Member of the Chamber of Deputies
- In office 15 April 1888 – 12 July 1888
- Constituency: Nord
- In office 19 August 1888 – 14 October 1889
- Constituency: Nord

Personal details
- Born: 29 April 1837 Rennes, France
- Died: 30 September 1891 (aged 54) Brussels, Belgium
- Resting place: Ixelles Cemetery, Brussels
- Party: League of Patriots
- Spouse(s): Lucie Renouard ​(m. 1864⁠–⁠1891)​; his death
- Children: Hélène Marie; Marcelle;
- Education: École spéciale militaire de Saint-Cyr
- Nickname: Général Revanche

Military service
- Branch/service: French Army
- Years of service: 1856–1888
- Rank: General of division
- Battles/wars: French conquest of Algeria; Second Italian War of Independence; Cochinchina campaign; Franco-Prussian War; Paris Commune;

= Georges Ernest Boulanger =

French Army officer and politician (1837–1891)

Georges Ernest Jean-Marie Boulanger (29 April 1837 – 30 September 1891), nicknamed Général Revanche ('General Revenge'), was a French Army officer and politician. An enormously popular public figure during the second decade of the Third Republic, he won multiple elections. At the zenith of his popularity in January 1889, he was feared to be powerful enough to establish himself as dictator. His base of support was the working-class districts of Paris and other cities, plus rural traditionalist Catholics and royalists. He advocated revanche (revenge on Germany), révision (revision of the constitution), and restauration (restoration of the Orléanist monarchy).

The elections of September 1889 marked a decisive defeat for the Boulangists. Changes in the electoral laws prevented Boulanger from running in multiple constituencies, and the aggressive opposition of the established government, combined with Boulanger's self-imposed exile, contributed to a rapid decline of the movement. The decline of Boulanger severely undermined the political strength of the conservative and royalist elements of French political life; they would not recover strength until the establishment of the Vichy regime in 1940. The defeat of the Boulangists ushered in a period of political dominance by the Moderate Republicans.
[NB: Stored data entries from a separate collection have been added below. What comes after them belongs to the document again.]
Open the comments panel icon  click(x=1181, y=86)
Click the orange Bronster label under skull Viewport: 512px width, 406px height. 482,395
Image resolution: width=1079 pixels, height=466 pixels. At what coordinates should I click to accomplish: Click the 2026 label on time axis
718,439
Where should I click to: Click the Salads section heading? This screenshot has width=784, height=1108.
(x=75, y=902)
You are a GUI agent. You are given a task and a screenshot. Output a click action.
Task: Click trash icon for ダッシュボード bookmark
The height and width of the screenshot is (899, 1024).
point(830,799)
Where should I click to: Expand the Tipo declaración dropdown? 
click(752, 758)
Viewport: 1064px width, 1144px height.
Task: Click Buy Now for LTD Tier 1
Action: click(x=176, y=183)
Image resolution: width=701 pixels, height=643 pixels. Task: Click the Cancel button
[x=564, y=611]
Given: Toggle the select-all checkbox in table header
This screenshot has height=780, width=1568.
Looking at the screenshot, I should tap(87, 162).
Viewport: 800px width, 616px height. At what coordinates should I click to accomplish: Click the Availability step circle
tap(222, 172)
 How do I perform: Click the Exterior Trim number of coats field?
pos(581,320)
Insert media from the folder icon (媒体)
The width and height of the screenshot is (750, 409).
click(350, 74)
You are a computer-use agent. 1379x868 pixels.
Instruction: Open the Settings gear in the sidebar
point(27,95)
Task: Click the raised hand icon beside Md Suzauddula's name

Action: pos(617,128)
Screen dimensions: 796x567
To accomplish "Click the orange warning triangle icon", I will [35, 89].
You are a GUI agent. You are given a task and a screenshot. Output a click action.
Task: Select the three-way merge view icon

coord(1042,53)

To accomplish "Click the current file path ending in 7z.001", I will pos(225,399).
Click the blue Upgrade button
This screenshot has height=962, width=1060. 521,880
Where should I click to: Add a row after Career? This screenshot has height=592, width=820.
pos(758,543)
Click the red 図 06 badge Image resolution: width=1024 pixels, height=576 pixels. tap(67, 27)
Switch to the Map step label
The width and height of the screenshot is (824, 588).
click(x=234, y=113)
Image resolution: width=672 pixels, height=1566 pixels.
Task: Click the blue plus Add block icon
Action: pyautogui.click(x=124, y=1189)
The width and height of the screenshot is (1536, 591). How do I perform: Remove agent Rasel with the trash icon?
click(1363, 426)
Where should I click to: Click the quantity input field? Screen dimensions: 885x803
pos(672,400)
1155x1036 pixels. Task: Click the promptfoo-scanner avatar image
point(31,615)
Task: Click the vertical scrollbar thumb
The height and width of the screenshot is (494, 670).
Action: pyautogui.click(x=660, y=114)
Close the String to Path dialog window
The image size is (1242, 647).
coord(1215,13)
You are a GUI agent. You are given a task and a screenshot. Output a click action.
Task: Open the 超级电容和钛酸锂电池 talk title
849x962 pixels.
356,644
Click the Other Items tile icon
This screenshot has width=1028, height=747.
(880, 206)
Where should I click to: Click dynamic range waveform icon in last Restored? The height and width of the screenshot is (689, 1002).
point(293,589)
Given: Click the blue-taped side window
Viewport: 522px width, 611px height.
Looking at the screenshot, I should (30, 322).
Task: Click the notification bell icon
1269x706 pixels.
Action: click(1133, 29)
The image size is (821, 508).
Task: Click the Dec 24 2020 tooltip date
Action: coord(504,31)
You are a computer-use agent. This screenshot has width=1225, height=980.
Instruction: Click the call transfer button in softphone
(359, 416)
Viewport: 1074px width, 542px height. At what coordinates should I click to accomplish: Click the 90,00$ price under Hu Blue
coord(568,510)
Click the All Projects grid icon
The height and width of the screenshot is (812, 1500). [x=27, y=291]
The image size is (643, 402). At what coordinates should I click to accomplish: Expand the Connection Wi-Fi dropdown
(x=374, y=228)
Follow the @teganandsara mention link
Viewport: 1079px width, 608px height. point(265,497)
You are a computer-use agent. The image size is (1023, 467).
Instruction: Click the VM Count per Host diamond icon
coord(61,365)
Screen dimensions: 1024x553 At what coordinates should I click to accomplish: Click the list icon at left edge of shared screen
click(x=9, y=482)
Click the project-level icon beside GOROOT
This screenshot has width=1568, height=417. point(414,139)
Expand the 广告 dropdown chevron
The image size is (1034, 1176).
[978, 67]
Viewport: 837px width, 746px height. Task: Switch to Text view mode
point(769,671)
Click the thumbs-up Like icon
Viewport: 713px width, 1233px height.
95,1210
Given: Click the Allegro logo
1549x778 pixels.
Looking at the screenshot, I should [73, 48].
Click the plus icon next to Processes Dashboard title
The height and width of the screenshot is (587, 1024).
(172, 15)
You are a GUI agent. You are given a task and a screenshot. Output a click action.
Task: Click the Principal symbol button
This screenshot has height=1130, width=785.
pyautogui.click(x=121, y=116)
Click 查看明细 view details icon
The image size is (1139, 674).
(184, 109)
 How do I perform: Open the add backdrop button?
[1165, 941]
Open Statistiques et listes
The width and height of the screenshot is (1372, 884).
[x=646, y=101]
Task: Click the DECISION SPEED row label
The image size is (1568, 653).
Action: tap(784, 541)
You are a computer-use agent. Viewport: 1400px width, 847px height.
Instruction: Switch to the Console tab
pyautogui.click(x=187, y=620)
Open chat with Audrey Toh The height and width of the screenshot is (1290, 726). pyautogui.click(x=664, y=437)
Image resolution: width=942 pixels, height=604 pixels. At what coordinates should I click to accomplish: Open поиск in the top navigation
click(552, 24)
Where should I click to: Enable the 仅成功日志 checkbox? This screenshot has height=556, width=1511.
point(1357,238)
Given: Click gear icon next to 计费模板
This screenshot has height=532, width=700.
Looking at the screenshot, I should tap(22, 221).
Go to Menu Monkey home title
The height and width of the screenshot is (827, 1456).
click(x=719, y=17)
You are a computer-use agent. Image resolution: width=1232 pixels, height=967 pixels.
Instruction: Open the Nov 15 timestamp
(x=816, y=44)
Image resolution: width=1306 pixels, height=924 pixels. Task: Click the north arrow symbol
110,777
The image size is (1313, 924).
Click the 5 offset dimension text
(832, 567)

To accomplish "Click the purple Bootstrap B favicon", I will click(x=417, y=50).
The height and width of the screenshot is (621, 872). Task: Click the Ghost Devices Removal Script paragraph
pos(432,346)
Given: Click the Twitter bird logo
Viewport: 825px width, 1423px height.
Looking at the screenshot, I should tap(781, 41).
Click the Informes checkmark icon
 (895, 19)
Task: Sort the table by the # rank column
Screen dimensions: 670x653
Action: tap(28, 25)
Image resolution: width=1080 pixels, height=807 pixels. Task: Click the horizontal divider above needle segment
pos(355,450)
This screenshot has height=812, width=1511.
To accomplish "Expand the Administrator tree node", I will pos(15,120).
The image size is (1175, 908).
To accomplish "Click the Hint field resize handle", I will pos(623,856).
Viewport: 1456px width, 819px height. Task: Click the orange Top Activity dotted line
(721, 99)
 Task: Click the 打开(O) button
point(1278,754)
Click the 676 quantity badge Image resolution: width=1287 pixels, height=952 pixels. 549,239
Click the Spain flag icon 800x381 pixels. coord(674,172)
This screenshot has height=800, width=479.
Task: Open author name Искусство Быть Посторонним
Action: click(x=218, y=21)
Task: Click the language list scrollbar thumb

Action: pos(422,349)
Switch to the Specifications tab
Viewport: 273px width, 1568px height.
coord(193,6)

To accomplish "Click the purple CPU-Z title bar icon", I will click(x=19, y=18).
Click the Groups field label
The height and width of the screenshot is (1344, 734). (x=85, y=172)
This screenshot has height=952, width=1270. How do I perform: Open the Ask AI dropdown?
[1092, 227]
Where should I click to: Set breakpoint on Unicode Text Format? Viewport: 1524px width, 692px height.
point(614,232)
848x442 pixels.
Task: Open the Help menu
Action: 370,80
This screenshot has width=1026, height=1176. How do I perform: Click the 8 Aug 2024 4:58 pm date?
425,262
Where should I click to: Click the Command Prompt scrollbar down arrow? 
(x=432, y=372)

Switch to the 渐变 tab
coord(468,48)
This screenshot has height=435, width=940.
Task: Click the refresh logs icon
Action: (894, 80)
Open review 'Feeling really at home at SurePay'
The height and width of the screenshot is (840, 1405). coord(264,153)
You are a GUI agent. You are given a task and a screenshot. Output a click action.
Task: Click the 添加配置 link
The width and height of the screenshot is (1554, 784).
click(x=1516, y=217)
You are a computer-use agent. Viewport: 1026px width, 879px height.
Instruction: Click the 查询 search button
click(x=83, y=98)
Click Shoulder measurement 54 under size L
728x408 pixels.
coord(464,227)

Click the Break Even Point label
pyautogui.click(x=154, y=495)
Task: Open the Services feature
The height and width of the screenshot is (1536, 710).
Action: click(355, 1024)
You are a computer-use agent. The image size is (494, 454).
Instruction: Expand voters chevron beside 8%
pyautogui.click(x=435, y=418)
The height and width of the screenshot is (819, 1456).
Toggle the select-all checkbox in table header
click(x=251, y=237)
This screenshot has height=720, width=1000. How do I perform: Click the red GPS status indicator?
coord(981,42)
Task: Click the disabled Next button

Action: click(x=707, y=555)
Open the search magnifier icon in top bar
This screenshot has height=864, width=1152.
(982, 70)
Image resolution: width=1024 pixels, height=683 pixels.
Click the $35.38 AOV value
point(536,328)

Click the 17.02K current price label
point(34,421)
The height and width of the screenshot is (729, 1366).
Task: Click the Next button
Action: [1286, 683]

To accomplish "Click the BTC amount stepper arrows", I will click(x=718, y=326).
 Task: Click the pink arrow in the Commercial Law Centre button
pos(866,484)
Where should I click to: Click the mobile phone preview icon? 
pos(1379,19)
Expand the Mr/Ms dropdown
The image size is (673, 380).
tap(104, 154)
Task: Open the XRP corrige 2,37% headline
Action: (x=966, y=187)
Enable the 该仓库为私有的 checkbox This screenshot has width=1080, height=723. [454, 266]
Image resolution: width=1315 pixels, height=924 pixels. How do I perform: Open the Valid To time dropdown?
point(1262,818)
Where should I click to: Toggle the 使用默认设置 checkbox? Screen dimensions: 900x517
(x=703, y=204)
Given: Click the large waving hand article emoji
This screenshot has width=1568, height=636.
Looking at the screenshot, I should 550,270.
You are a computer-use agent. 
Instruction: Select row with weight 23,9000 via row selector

Academics have attributed the failure of the movement to Boulanger's own weaknesses. Despite his charisma, he lacked coolness, consistency, and decisiveness; he was a mediocre leader who lacked vision and courage. He was never able to unite the disparate elements, ranging from the far left to the far right, that formed the base of his support. He was able, however, to frighten republicans and force them to reorganize and strengthen their solidarity in opposition to him.

== Early life and career ==
Boulanger was born on 29 April 1837 in Rennes, Brittany. He was the youngest of three children born to Ernest Boulanger (1805–1884), a lawyer in Bourg-des-Comptes, and Mary-Ann Webb Griffith (1804–1894), born in Bristol to a Welsh aristocratic family (the Griffiths of Burton Agnes). His brother Ernest enlisted in the Union Army and was killed in action during the American Civil War. After attending the Lycée of Nantes, Boulanger entered the Saint-Cyr Military Academy in 1855, graduating and entering the French Army in 1856.

Boulanger first saw action in 1857 in Kabylia, during the French conquest of Algeria. He fought in the Austro-Sardinian War (he was wounded at Robecchetto con Induno, where he received the Légion d'honneur) and in the Cochinchina campaign, after which he became a captain and instructor at Saint-Cyr. During the Franco-Prussian War, Boulanger was noted for his bravery, and soon promoted to chef de bataillon; he was again wounded while fighting at Champigny-sur-Marne during the Siege of Paris. Subsequently, Boulanger was among the Third Republic military leaders who crushed the Paris Commune in April–May 1871. He was wounded a third time as he led troops to the siege of the Panthéon, and was promoted commander of the Légion d'honneur by Patrice de MacMahon. However, he was soon demoted (as his position was considered provisional), and his resignation in protest was rejected.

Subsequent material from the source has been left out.